The debate over the effectiveness of economic sanctions will not be settled anytime soon.  Indeed, the effectiveness of international sanctions against South Africa during the 1980s is still disputed.  Certainly under the right conditions, they can work as a policy tool.  But one should not expect more than partial success in all but the most exceptional cases.  Over the long run, sanctions can make national economies more brittle—vulnerable to larger changes in the global economy.  However, policymakers must recognize that they are difficult to use as a precise means to compel or deter those countries that are not easily isolated.  Then again, many simply see them as a way to punish a country without having to resort to military force.  But to do so without a reasonable chance to achieve some objective consigns them to being more symbolic than practical.

 

 


[1] President Barack Obama, “Statement by the President on Cuba Policy Changes,” Office of the Press Secretary, The White House, Dec. 17, 2014, https://www.whitehouse.gov/the-press-office/2014/12/17/statement-president-cuba-policy-changes.
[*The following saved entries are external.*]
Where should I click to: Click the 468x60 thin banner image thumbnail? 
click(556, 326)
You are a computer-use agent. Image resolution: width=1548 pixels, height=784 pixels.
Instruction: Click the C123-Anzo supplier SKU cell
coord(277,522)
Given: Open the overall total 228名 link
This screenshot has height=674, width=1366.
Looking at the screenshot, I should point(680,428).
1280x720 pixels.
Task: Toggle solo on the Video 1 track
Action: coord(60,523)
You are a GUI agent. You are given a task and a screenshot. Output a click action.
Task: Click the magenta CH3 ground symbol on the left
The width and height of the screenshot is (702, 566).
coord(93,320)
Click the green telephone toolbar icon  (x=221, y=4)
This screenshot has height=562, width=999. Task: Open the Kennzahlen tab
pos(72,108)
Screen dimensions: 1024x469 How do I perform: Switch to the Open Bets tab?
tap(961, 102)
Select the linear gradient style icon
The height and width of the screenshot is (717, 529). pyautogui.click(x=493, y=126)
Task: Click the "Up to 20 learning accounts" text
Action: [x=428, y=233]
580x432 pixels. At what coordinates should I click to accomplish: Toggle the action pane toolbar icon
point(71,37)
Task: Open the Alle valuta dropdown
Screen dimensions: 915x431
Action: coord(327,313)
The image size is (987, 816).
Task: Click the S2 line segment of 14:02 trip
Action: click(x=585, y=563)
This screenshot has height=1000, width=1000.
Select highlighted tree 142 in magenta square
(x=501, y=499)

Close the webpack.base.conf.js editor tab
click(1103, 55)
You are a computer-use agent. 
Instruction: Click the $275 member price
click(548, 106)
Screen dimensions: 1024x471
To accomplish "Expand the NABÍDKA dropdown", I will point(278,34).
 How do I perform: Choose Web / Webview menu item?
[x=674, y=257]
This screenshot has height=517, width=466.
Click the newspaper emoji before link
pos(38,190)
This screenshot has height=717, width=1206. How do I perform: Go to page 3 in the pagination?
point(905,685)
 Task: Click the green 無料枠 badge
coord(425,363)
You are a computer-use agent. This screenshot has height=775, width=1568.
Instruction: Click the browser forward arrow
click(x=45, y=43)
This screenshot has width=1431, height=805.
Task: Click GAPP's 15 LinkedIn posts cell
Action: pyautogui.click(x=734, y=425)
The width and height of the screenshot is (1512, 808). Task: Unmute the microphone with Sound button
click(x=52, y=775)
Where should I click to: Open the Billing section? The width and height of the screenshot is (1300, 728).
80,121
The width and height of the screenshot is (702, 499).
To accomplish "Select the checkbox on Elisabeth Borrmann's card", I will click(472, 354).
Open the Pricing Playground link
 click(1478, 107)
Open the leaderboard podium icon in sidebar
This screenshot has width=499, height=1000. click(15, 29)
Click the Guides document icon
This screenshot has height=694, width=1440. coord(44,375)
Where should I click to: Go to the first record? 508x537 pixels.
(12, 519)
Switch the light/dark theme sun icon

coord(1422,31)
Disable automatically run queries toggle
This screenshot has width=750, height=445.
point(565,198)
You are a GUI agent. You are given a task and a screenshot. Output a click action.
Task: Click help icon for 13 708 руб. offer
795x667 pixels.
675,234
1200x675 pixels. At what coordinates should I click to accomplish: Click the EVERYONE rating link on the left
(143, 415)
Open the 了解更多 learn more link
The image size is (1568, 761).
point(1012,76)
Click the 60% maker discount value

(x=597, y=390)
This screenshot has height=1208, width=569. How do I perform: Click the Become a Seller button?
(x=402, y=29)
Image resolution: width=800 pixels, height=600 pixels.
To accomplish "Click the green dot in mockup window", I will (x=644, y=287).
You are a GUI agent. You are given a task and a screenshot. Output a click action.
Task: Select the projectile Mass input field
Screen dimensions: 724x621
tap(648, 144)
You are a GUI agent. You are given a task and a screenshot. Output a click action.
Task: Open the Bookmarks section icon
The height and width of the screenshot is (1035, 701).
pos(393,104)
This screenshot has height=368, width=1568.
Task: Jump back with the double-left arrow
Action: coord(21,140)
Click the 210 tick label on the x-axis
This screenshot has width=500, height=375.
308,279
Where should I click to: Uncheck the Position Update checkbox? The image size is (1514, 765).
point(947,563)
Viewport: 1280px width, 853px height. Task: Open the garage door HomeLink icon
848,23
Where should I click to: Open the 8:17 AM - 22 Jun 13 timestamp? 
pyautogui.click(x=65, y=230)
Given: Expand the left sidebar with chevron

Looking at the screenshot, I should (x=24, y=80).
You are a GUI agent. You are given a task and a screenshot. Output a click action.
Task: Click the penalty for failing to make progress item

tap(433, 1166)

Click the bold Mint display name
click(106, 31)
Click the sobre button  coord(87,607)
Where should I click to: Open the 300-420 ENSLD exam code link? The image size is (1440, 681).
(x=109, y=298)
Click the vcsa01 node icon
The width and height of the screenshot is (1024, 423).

[2] Peter Baker, “U.S. Tightens Crimea Embargo to Pressure Russia,” New York Times, Dec. 19, 2014; “Ukraine and Russia Sanctions,” U.S. Department of State website, https://www.state.gov/e/eb/tfs/spi/ukrainerussia, accessed Dec. 18, 2014; Angela Monaghan and Jennifer Rankin, “EU and US sanctions against Russia: which will they hurt more?” The Guardian, Jul. 30, 2014.

[3] President Vladimir Putin, “News conference of Vladimir Putin,” Presidential Press and Information Office, President of Russia, Dec. 18. 2014, https://eng.kremlin.ru/transcripts/23406.

[4] “Too smart by half?” Economist, Sep. 6, 2014.

[5] Ben Blanchard, “China foreign minister says willing to help Russia,” Reuters, Dec. 21, 2014.